> **SOURCE PASSAGE**
↓
The mill in the photographs stood at the top of Mill Lane, Benhall Green. It was a postmill, so called because the mill machinery stood on a central post – made of sweet chestnut in this Benhall mill.
Postmills were the first windmills, introduced into the UK in the 12th century. Hundreds were built in Suffolk alone. This Benhall mill, built in 1736, would have been altered at some time in order to fit the fantail, the device, patented in 1745, which allowed the sails to be turned automatically to the wind. Previously, postmills had to be turned to the wind by the miller, using a long pole.
Benhall folk may have called the mill in the photograph “the new mill” because when it was built, in 1736, an older windmill was taken down. It stood near the Aldeburgh Road at Friday Street, just where the road crosses the railway line. The “new” mill could have been just one more in a succession of Benhall mills stretching back to the 12th or 13th century.
Before windmills, corn was laboriously ground by hand within each household, if there was no watermill nearby. Windmills allowed the production of flour to be monopolised, because only the rich could afford to build such a large and complex structure. The grinding of corn by hand was actively discouraged, even suppressed, once milling was mechanised. The miller paid rent to the local lord of the manor. Farmers paid the miller to grind their corn, in cash or in kind – a proportion of the flour. Milling was often combined with baking and some millers were also farmers. The plea, in the Lord’s Prayer, “Give us this day our daily bread” had a very real and powerful meaning for our ancestors. Bread was the staple of the medieval diet; the routines of seedtime and harvest determined the life of the village, the success of failure of the corn crop, the price of grain and flour, were matters of life and death; millers were powerful, central figures in the rural economy featuring in many traditional songs and stories, not always to their advantage.
↑
> **ENTRIES PROVIDED**
↓
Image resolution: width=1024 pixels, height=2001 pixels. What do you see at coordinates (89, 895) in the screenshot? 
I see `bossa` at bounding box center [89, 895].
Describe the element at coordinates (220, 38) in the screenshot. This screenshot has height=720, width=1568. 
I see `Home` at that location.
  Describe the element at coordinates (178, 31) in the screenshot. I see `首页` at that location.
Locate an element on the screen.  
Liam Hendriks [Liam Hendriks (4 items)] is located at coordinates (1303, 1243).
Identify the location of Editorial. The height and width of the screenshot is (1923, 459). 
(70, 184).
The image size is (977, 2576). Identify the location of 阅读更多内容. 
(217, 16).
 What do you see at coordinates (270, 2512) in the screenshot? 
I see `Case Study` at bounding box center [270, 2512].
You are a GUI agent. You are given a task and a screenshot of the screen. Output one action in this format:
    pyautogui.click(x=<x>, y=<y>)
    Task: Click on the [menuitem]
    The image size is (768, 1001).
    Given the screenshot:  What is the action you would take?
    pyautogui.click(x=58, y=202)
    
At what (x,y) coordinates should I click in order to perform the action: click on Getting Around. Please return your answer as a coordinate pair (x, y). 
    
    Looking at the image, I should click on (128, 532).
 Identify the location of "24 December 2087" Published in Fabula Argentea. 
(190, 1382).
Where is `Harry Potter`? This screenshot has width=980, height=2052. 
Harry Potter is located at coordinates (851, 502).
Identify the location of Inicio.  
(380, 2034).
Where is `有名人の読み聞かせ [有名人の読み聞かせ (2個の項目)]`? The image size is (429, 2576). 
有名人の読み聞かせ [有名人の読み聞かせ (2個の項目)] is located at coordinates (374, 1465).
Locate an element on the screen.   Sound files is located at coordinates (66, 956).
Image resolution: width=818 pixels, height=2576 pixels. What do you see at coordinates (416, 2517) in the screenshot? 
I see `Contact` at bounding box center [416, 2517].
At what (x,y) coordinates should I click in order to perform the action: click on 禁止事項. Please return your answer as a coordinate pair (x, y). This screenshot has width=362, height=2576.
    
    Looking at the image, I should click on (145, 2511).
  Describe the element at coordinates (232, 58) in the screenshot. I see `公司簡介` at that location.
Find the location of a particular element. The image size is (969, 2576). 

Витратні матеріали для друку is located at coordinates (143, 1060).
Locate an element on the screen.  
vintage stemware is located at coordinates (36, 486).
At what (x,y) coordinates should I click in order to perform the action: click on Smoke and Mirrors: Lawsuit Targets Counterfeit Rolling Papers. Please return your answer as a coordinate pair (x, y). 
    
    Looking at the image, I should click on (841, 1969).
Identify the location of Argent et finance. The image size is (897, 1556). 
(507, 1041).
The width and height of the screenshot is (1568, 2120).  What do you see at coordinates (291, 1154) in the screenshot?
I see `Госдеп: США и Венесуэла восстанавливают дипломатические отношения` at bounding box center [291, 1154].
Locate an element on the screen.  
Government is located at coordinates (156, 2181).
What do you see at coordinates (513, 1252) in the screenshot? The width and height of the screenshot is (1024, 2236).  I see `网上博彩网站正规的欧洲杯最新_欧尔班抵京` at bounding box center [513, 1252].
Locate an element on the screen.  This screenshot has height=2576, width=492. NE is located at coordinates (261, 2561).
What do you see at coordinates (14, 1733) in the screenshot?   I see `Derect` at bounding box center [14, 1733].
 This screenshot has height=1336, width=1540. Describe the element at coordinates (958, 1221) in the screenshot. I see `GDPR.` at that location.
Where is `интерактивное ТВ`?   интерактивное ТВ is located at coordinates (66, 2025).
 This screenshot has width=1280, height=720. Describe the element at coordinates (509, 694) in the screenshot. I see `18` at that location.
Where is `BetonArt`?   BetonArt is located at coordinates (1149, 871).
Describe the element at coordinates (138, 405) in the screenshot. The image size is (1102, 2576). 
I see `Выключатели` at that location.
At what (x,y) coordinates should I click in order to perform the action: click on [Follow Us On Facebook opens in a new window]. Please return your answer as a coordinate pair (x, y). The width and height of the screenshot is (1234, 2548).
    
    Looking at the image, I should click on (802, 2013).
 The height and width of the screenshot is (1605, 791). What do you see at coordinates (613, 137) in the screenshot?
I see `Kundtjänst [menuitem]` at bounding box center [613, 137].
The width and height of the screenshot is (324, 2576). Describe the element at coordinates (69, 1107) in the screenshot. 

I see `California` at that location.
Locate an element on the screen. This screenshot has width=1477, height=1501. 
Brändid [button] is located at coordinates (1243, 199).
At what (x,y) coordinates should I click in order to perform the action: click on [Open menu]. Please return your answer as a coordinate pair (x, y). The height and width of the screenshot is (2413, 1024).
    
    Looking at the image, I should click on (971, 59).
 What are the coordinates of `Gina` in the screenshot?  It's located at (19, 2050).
↑
> **WHAT THIS EXERCISE ASKS**
[a] Output the stretch of the Benhall mill passage from "The mill in the photographs" through "a long pole.", copied word for word.
[b] Using the Benhall mill passage, mark each statement yes or no and quote the words of the passage that decide it: (i) The central post of the Benhall mill was made of oak. (ii) The fantail was patented in 1745. (iii) The older windmill stood near the Aldeburgh Road at Friday Street.
[c] Resume the Benhall mill passage after its last sentence and carry it on in the same manner.

> **ANSWERS BELOW**
[a]
The mill in the photographs stood at the top of Mill Lane, Benhall Green. It was a postmill, so called because the mill machinery stood on a central post – made of sweet chestnut in this Benhall mill.
Postmills were the first windmills, introduced into the UK in the 12th century. Hundreds were built in Suffolk alone. This Benhall mill, built in 1736, would have been altered at some time in order to fit the fantail, the device, patented in 1745, which allowed the sails to be turned automatically to the wind. Previously, postmills had to be turned to the wind by the miller, using a long pole.

[b]
(i) No: "made of sweet chestnut in this Benhall mill."
(ii) Yes: "the device, patented in 1745, which allowed the sails to be turned automatically to the wind"
(iii) Yes: "It stood near the Aldeburgh Road at Friday Street"

[c]
Benhall Millers
Millers recorded at the “new” mill include:
- John Elmy C 1760
- Francis Swan C 1780
- John Kent C 1802
- George Kitson C 1820
- David Reynolds C 1840 -1877
In 1851 George Batley was apprentice to miller David Reynolds. How do we know this? Not only from the 1851 census which shows David Reynolds employing and housing 2 men, George Batley from Benhall and Robert Rackham from Snape, but also because during recent renovation at the Mill House the following was found for George Bately dated 9th December 1851.

We don’t know what happened to George as he is isn’t on the 1861 census at the Mill.

David Reynolds, Miller at Benhall Green
Halesworth Times & East Suffolk Advertiser 8th September 1868:
On 2nd September 1868 an accident occurred at Benhall Mill. It appears that Mr. D. Reynolds, miller of Benhall, during the day had a wheat stack thrashed out and R. Bloomfield, who was in the employment of Reynolds, was sent with a horse and cart, accompanied by Isaac Churchyard to Mr. Smyth’s, farmer, to fetch a dressing machine.
The machine was placed in the cart, Churchyard getting into the cart to keep the machine steady. Bloomfield sat on the front of the cart to drive the horse. Suddenly the horse started off, jerking Bloomfield from his seat, and he fell under the wheel, which passed over his chest. Churchyard’s position was far from an enviable one, the horse starting at full gallop, with the reins dangling at his heels; but he did not lose his presence of mind, as he stepped to the front of the cart, patted the horse and spoke to him which stopped at a gate after having gone about 100 yards. He instantly tied up the horse and ran back.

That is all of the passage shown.